Sunday was a day for walkies. Freiburg sits at the edge of the Rhine Valley, next to the bluffs that mark the beginning of the Black Forest (Bobber says he's had a hard time explaining 'bluffs' to German-speaking people). We passed the gondola car that can take "cheaters" to a building made to look like a castle about halfway up the hill, where those with deep pockets can dine in a foo-foo restaurant with a panoramic view of the Freiburg rooftops. We took the footpath to a place with a better view of the rooftops, and took note of the many other people doing the same thing. We were told that this is German custom ... rather than retire to the tv room, families will typically walk together for hours after supper. No wonder most of the Germans are so healthy and strong.
We've learned the meaning of "continental breakfast." Ever since we've come to the continent, breakfast has consisted of juice, coffee and bread with jam and/or cheese, depending on the locality. We've also learned that the German language is much easier to understand than it is to read or speak. We've actually been able to understand announcements on the train platforms, which we're told is something that even locals have a hard time with.
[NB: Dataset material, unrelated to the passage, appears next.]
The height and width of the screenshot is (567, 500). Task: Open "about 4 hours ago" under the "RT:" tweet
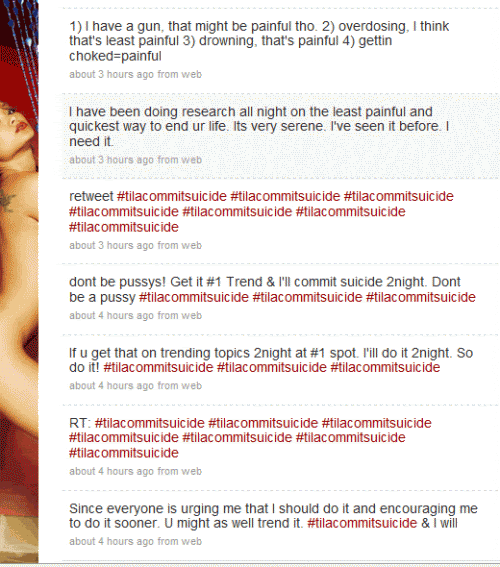point(111,471)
German can also be a lot of fun. People who drive cars here do a lot of fahrting. ('Fahren' is the German verb for 'to go' if you drive or ride in/on some sort of vehicle) Autobahns and parking ramps are entered through the einesfahrt and exited through the ausfahrt. If you ride your bike to a nearby store for a six-pack, you are on a bierfahrt. Sorry, but that's how 'beer run' translates to German. The word "Rathaus" is a permanent addition to our vocabulary ... it's German for "city hall."
The house in which we were staying was preparing for a Halloween party Wednesday night. We figured we had just enough time for a side trip to Switzerland. On Monday morning we did a couple of errands, most important of which was to go to the Post Office. We'd gathered from our packs about five pounds of maps, receipts, and other printed matter that we no longer needed to carry. These things all got stuffed into a yellow box and put on a slow boat home, and our loads were lightened a bit. Early in the afternoon we said some good-byes and jumped on the next south-bound train.
Next week we'll tell you all about our adventures in Switzerland and Bavaria, as well as our experience in getting this letter pushed through the wires. We apologize to those who may have written to us since the week 3 update was issued, but we have not had a chance to check incoming mail since then. If you are reading this now, then we are reading your mail and should reply shortly. Thanks to all who are keeping us up-to-date on things at home and elsewhere; we enjoy hearing from all of you.
This manhole cover is also unique to Freiburg.
There is a long and complicated story behind Schwabentor Gate, but spelling the name is long and complicated enough.
After climbing the hill overlooking Freiburg, we were rewarded with this and many other views of the city.
RoZ tries to feed a bronze alligator in a Freiburg courtyard. Note the chain preventing the gator from escaping.